Pembedahan merupakan langkah yang biasa diambil untuk menangani penyumbatan usus besar atau Hischsprung (Megakolon Kongenital). Namun, langkah ini dipandang berisiko dengan angka kegagalan cukup tinggi, yang ditandai peradangan usus, komplikasi, bahkan kematian.
Di tengah persoalan itu, Dr.dr. Rochadi, Sp.B., Sp.BA.,(K), pengajar Fakultas Kedokteran Universitas Gadjah Mada, mengembangkan teknik operasi baru untuk memperkecil timbulnya komplikasi.

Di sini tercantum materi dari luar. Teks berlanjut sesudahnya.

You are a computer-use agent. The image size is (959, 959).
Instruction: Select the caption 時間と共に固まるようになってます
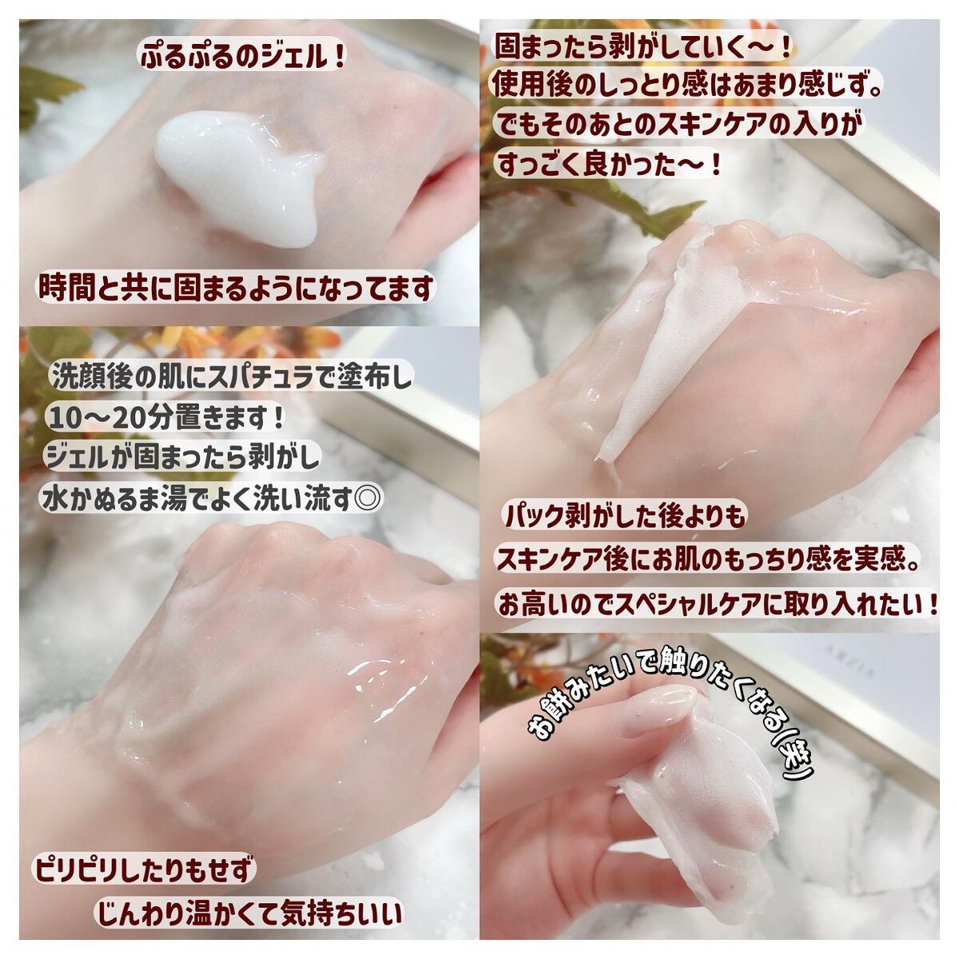[x=237, y=287]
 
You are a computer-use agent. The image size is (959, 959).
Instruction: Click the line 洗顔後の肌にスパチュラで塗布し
[x=232, y=377]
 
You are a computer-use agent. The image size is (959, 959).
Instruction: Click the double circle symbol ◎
[x=368, y=499]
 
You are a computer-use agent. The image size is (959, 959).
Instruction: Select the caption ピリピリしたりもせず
[x=144, y=868]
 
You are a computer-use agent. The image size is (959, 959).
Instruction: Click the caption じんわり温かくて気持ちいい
[x=249, y=913]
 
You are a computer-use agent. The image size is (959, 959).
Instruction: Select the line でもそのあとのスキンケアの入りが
[x=680, y=125]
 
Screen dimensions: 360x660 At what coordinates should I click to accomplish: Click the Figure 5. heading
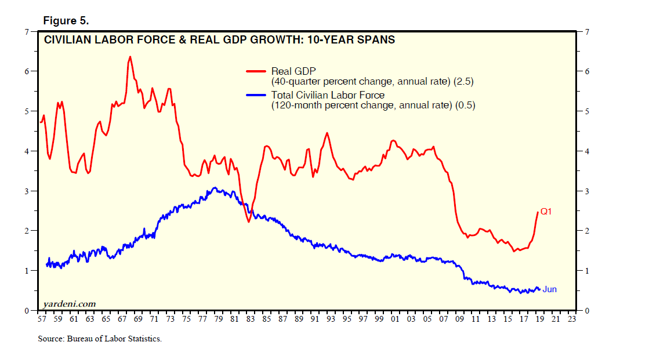point(66,21)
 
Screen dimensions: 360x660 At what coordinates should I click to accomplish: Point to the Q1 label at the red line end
point(546,212)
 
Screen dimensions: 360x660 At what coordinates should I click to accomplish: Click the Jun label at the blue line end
point(550,289)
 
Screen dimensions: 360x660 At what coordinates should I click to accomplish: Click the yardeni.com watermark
point(69,304)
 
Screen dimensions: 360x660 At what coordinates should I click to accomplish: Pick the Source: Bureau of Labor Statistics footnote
point(99,339)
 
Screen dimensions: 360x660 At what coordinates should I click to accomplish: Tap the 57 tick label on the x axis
point(41,319)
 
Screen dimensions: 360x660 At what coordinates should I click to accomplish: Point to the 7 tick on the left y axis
point(26,31)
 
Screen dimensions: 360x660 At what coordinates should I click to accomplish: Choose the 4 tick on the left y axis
point(26,151)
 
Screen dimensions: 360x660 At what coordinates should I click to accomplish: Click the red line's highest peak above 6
point(129,57)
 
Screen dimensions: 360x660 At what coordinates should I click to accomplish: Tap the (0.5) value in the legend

Penyakit Megakolon merupakan kelainan bawaan akibat penyempitan saluran usus besar yang mengakibatkan penderita kesulitan buang air besar. Menimpa satu dari setiap 5.000 kelahiran di Indonesia, sehingga dalam setahun, jumlah penderitanya diperkitakan mencapai 1.200 orang.
Rochadi memaparkan, tindakan pembedahan pada pasien Megakolon biasanya dilakukan dengan membuka dinding perut, membuat lubang pada perut, dan memotong usus besar dengan posisi operasi telentang.
Namun, dengan metode Posterior Sagittal Neuroctomy Repair for Hischsprung Disease (PSNRHD) yang ia kembangkan, tindakan pembedahan hanya dilakukan satu kali dengan melakukan operasi langsung di daerah yang mengalami penyempitan, lewat irisan intergluteal dengan posisi pasien telungkup.
"Teknik ini merupakan teknik operasi yang sederhana, cukup satu tahapan operasi, lebih cepat dan peralatan yang minimal. Harapannya dengan teknik ini, operasi bisa dilakukankan di rumah sakit kabupaten karena kebanyakan operasi untuk penyakit ini hanya dikerjakan di rumah sakit tipe A,” katanya, Kamis, 23 Februari 2012.
Rochadi menambahkan, pembedahan dengan teknik ini hanya membutuhkan sekitar 30 menit, jauh lebih singkat dibanding dengan teknis operasi terdahulu yang membutuhkan waktu sekitar 2,5 hingga 3 jam. Teknik baru ini juga mampu memperkecil risiko peradangan usus, komplikasi, susah buang air besar, dan kematian.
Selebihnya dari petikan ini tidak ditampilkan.